(EXERCISE TEXT):
= = = = = = =
A week ago in this space, we contemplated creative solutions the state of Colorado should consider to help communities emerge from the great COVID-19 recession better prepared to contend with a new economic reality.

But let’s face it: the state is hard-pressed to do much more than keep the lights on — at least in the short term. After grappling with a $3 billion budget shortfall related to the pandemic, the General Assembly is in no position to address the backlog of infrastructure deficiencies that could further stymie the economy.

The state’s infrastructure has barely improved since being deemed inadequate by the American Society of Civil engineers a decade ago. Since then, Colorado’s population has grown by more than 750,000 to 5.7 million and could add another million people by 2030 at the current rate of growth.

“We are stuck in the poor-to-mediocre category, and unless there is a surge of infrastructure investment soon, things could get worse.”

That’s an observation in a new report issued by Colorado Concern, a statewide CEO-based organization devoted to promoting a pro-business environment through the political process. It organized the Colorado Infrastructure Committee, a bipartisan coalition of business and civic leaders, nonprofits and state and local government leaders to identify shovel-ready projects if Congress passes some kind of infrastructure bill.

The House tried. Last month it passed a $1.5 trillion infrastructure bill that Senate Majority Leader Mitch McConnell called “pointless political theater” for the number of Green New Deal initiatives it included.

Politics aside, the Colorado Infrastructure Committee’s report, “Together We Build: How Federal Infrastructure Investment Can Put Coloradans Back to Work,” can be considered an imprimatur of the efficacy of federal investment in infrastructure.

It cites research by the Business Roundtable that every dollar invested in infrastructure delivers roughly $3.70 in additional economic growth every 20 years.

A $1 trillion infrastructure stimulus package would create an estimated 11.4 million jobs. That’s more than the 8.3 million jobs created under the Works Progress Administration during the Great Depression.

If $1 trillion were doled out to states based on their percentage of the U.S. population, Colorado would be eligible for $17 billion to $20 billion.
= = = = = = =
(DATA SECTION):

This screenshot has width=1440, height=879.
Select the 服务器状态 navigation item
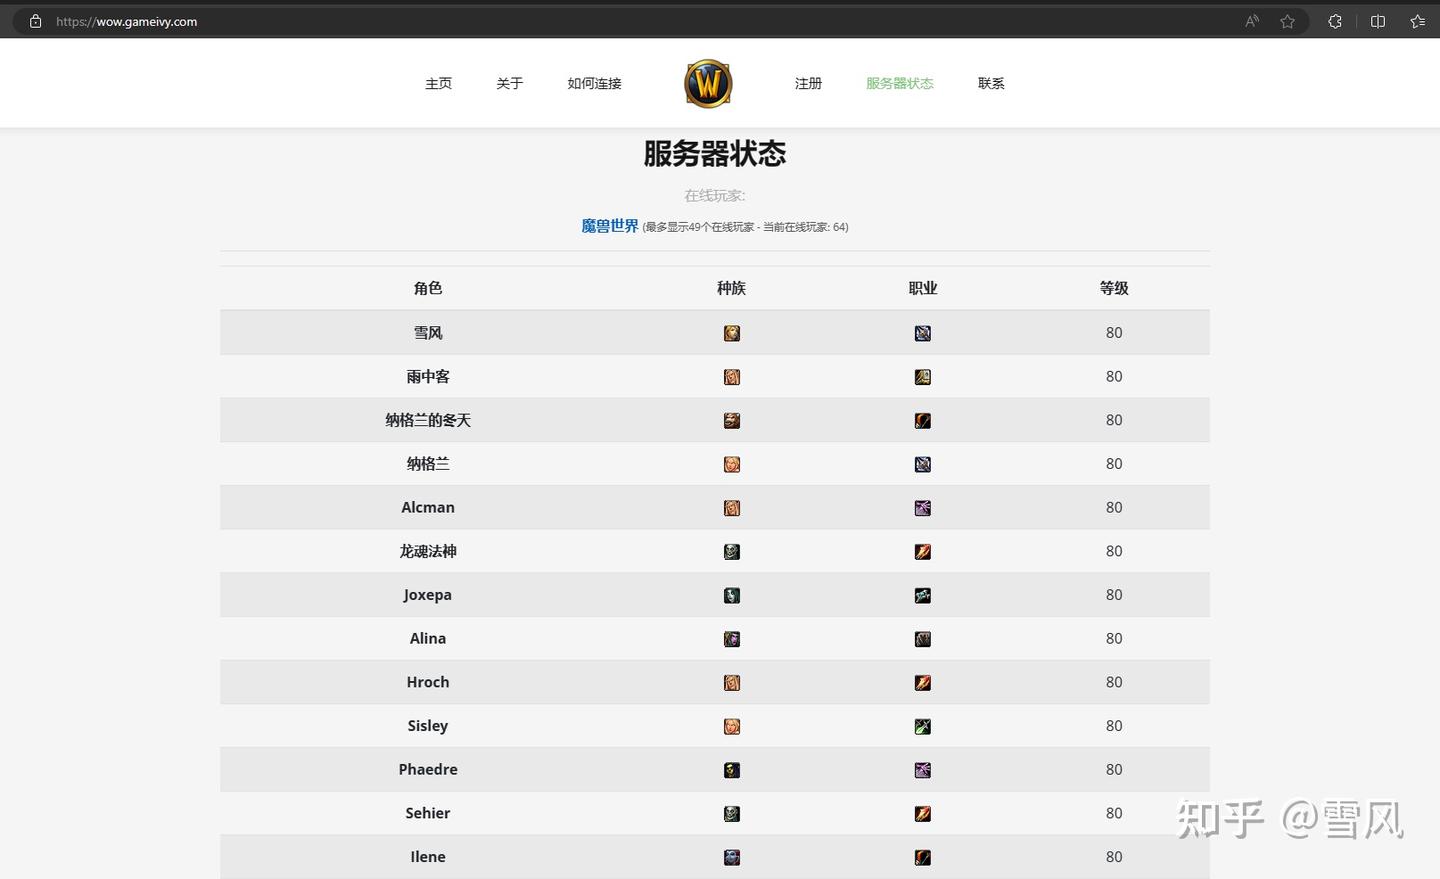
= = = = = = =
(EXERCISE OBJECTIVE): Reproduce the full Colorado infrastructure editorial word for word. The data above were drawn from a separate source.

(FINISHED EXERCISE):
A week ago in this space, we contemplated creative solutions the state of Colorado should consider to help communities emerge from the great COVID-19 recession better prepared to contend with a new economic reality.

But let’s face it: the state is hard-pressed to do much more than keep the lights on — at least in the short term. After grappling with a $3 billion budget shortfall related to the pandemic, the General Assembly is in no position to address the backlog of infrastructure deficiencies that could further stymie the economy.

The state’s infrastructure has barely improved since being deemed inadequate by the American Society of Civil engineers a decade ago. Since then, Colorado’s population has grown by more than 750,000 to 5.7 million and could add another million people by 2030 at the current rate of growth.

“We are stuck in the poor-to-mediocre category, and unless there is a surge of infrastructure investment soon, things could get worse.”

That’s an observation in a new report issued by Colorado Concern, a statewide CEO-based organization devoted to promoting a pro-business environment through the political process. It organized the Colorado Infrastructure Committee, a bipartisan coalition of business and civic leaders, nonprofits and state and local government leaders to identify shovel-ready projects if Congress passes some kind of infrastructure bill.

The House tried. Last month it passed a $1.5 trillion infrastructure bill that Senate Majority Leader Mitch McConnell called “pointless political theater” for the number of Green New Deal initiatives it included.

Politics aside, the Colorado Infrastructure Committee’s report, “Together We Build: How Federal Infrastructure Investment Can Put Coloradans Back to Work,” can be considered an imprimatur of the efficacy of federal investment in infrastructure.

It cites research by the Business Roundtable that every dollar invested in infrastructure delivers roughly $3.70 in additional economic growth every 20 years.

A $1 trillion infrastructure stimulus package would create an estimated 11.4 million jobs. That’s more than the 8.3 million jobs created under the Works Progress Administration during the Great Depression.

If $1 trillion were doled out to states based on their percentage of the U.S. population, Colorado would be eligible for $17 billion to $20 billion.